* SUPPLIED RECORDS
______________________________

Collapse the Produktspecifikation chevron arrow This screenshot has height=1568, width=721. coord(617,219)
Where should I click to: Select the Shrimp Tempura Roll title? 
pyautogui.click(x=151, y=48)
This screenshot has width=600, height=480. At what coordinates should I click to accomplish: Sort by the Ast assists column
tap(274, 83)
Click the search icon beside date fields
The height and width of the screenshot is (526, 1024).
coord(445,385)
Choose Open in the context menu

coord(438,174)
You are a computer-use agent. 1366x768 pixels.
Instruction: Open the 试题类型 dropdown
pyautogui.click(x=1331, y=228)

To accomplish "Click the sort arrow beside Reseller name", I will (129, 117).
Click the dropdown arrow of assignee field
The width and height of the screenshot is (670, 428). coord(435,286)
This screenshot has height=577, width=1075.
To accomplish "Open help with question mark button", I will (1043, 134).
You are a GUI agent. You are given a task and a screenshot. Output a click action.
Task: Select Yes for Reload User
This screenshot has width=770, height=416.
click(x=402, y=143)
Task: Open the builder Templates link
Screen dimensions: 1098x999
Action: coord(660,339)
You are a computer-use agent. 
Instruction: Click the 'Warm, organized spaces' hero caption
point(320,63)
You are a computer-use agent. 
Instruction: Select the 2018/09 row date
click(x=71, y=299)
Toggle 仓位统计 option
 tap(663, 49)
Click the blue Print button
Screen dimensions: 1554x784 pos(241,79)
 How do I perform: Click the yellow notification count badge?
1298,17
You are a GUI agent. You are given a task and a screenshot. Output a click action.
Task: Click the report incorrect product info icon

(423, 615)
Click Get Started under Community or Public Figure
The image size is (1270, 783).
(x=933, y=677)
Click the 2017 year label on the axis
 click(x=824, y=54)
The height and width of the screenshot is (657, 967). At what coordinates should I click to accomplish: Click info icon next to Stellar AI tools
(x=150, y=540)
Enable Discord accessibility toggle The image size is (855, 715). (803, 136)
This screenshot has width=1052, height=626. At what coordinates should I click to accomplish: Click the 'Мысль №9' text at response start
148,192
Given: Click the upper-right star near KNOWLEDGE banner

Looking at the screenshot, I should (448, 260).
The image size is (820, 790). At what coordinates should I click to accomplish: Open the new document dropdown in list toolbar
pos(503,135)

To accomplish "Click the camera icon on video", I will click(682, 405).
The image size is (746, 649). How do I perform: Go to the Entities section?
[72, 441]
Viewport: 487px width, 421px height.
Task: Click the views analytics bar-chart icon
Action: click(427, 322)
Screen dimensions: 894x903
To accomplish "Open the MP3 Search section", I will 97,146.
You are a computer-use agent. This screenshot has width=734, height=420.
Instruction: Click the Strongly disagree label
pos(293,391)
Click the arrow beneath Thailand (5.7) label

______________________________

* YOUR OBJECTIVE
Please copy out each line of the material that contains the string "will".

* ANSWER FOR THE TASK
To accomplish "Click the sort arrow beside Reseller name", I will (129, 117).
To accomplish "Open help with question mark button", I will (1043, 134).
To accomplish "Click the camera icon on video", I will click(682, 405).
To accomplish "Open the MP3 Search section", I will 97,146.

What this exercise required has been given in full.